── Text extract ──
The incident started off simply enough.   Voinovich and his wife had been living in a one-room apartment in the Writers’ Union apartment building in Moscow for a long time, one of the smallest in the building, and thought they might try to upgrade to a two-room apartment.   He hadn’t attempted such a request before.


As much as possible I try to avoid any struggle for my personal well-being.  I hate going to the authorities and making an effort to get things.   I am by nature undemanding, content with very little.  I am no gourmet, no dandy, and have no interest in luxury items.  Simple food, modest clothes, and a roof over my head, that’s all I need…  True, under that roof I’ve always wanted to have a separate room all for myself, but such a desire could scarcely be considered excessive.


The process seemed simple enough:  there were periodic assembly meetings in their building, and the assembly had to vote on who would get the next apartment.   Voinovich presented his case, and there was nobody who disagreed that he and his wife deserved the upgrade, so the vote was unanimous that they would get the next larger apartment that became available.   When an elderly writer with a nicer apartment died a few months later, he was excited that they were finally about to get an upgraded apartment.


Now I will have my own room, where in blessed silence I will be able to create my works, immortal or otherwise.  Just imagine, a separate room!   As long as I’ve lived, I’ve never known such luxury.   I some kind magician were to appear and ask my one desire, I would say, “I want a room to myself.”


But soon, Voinovich began to sense that something was wrong.   Neighbors were whispering and making cryptic remarks, indicating that they didn’t think he would actually be moving into the new apartment.    This was very confusing:  hadn’t the assembly voted?   What more was there to discuss?   One friend even whispered, “You have to keep your eyes open, you should put up a fight”.   Who was he going to need to fight?   Soon he started hearing that the building manager had a plan to convert the open two-room apartment to a one-room apartment.  This didn’t seem to make a lot of sense.


I still didn’t understand…  Why should it be necessary to make a one-room apartment out of a two-room apartment?   And what would happen to the room left over, without kitchen, bath, or toilet?   

It turned out that the whole crux of the matter was this leftover room.  Sergei Sergeevich Ivanko had requested an improvement in his living conditions:  the addition of this room to his apartment.
───
── Source data ──
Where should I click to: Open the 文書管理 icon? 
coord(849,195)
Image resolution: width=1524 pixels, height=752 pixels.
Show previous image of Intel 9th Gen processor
───
**Objectives:**
a) Rewrite the Voinovich excerpt starting with "I still didn’t" and going on through "bath, or toilet?", changing "toilet" to "sink".
b) In the Voinovich excerpt, what facilities does the narrator say the leftover room would be without?
The data has no connection to the Voinovich excerpt.

**Answers to each task:**
a)
I still didn’t understand…  Why should it be necessary to make a one-room apartment out of a two-room apartment?   And what would happen to the room left over, without kitchen, bath, or sink?

b) kitchen, bath, toilet